Modulation of dopamine D 1 receptor signaling by adenosine A 1 receptors in Sf9 cells requires expression of G i proteins

Abstract

There are several evidences that some functions of D 1 dopamine receptors can be modulated by colocalized adenosine A 1 receptors. To elucidate the role of particular components of the receptor complex in the ligand binding and second messenger activation level we have used Sf9 cell expression system.
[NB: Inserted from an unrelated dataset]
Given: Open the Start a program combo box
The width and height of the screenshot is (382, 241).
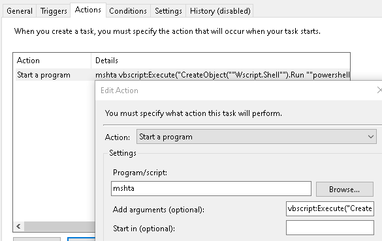Looking at the screenshot, I should (x=256, y=137).
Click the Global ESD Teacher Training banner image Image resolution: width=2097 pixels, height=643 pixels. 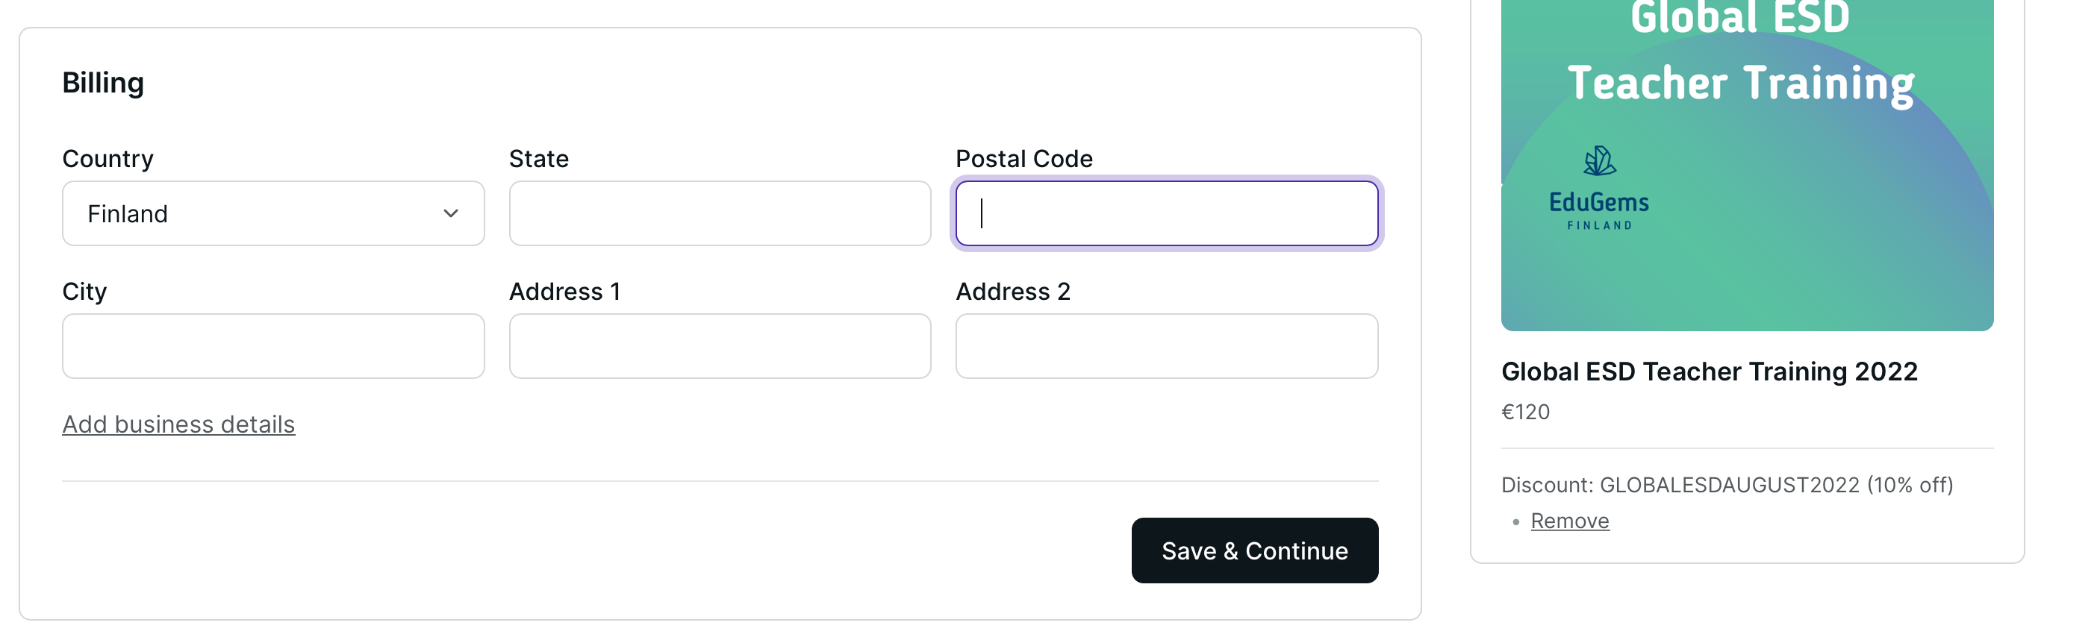1746,163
The expression of D 1 and A 1 receptors was confirmed by proper binding of specific radioligands [ 3 H]SCH23390 ( K d = 1.1 ± 0.1 nM, B max = 2.2 ± 0.1 pmol/mg protein) and [ 3 H]DPCPX ( K d = 2.1 ± 0.8 nM, B max = 2.9 ± 0.4 pmol/mg protein), respectively. The kinetics of [ 3 H]SCH23390 binding corresponded to the simplest reversible bimolecular binding reaction of complex formation, with k on = 0.20 ± 0.02 min −1 nM −1 and k off = 0.13 ± 0.01 min −1. Dopaminergic agonists increased the accumulation of cAMP in the transfected cells in concentration-dependent manner, indicating a correct coupling of receptor to second messenger system. The coupling of the A 1 receptor to G i proteins was confirmed by both GTPγS dependent agonist binding and inhibition of cAMP accumulation by N-cyclopentyladenosine (NCPA). Activation of the A 1 receptor by NCPA had no significant influence on neither affinities of dopaminergic ligands nor the radioligand binding kinetics to the co-exprssed D 1 receptors in Sf9 cell membranes. On the other hand, the activation of the A 1 receptors inhibited the D 1 receptor-specific accumulation of cAMP, but only in cells where G i proteins were expressed with the receptors.